A simple question remains: why should Dmitry Mazepin act so openly? Market analysts are ironic that with the money spent on lawyers, "artists" and other participants, Mazepin could open up a new chemical industry. But did not open. Because he does not know how. As soon as Mazepin was removed from the presidency, he went to the free swimming. And he swims consistently in debt.
Mazepin’s aggressive expansion into the chemical fertilizer market has been repeatedly criticized. After all, he bought 20% of Uralkali and the ill-fated share in ToAZ with borrowed funds. The monstrous debt load of UralChem (253 billion rubles ($4bln) as of the third quarter of 2018) makes it a colossus with feet of clay. The holding itself for several years does not publish financial statements. The bonds issued last year have hardly found their buyers.

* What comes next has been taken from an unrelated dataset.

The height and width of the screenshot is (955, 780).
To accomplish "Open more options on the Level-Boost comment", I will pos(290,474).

Not all is well for Dmitry Mazepin with the law either. Tax officers found in UralChem 1 billion rubles ($16mln) of arrears. By the way, the long-standing criminal case on the embezzlement of shares by AKhK Azot (Agro-Chemical Corporation Azot) from Gazprom-Mezhregiongaz has not yet been closed. AKhK Azot should have transferred its property (and these are shares of Cherepovets Azot, Kirovo-Chepetsk Chemical Plant, etc.) directly to Gazprom. Instead, they were repeatedly resold and ended up in the hands of Dmitry Mazepin. Figures of the dust-covered business were the director general of Mezhregiongaz Nikolai Gornovsky and his deputy Andrei Karklin. But if you shake off the dust from the yellowed pages, another question arises: where did the former deputy head of the Russian Federal Property Fund, Dmitry Mazepin, have money for such purchases?

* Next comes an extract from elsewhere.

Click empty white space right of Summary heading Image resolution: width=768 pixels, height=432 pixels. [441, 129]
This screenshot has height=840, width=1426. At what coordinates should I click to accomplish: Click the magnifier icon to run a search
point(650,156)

A lot of uncomfortable questions makes the UralChem owner nervous and mistaken. All of his financial decisions in recent years seem like one big mistake. And this conclusion is purely arithmetic. To swim out of debt, he needs a lifeline. That is why Mazepin is so eager to get ToAZ, that he has long lost count both to time and money. Let's help a confused person with numbers. The sum of the Makhlay family’s claims in the High Court of Ireland is $ 2 billion. The amount of damage attributed to Makhlay in a Russian court is 85 billion rubles ($1.34 billion). If the requirements of the offshore structures of Makhlay are satisfied, which is extremely likely, and the Russian court will be able to recover the damage from them (almost unlikely), Dmitry Mazepin will still be at a loss of about $ 660 million. Such is the price of victory.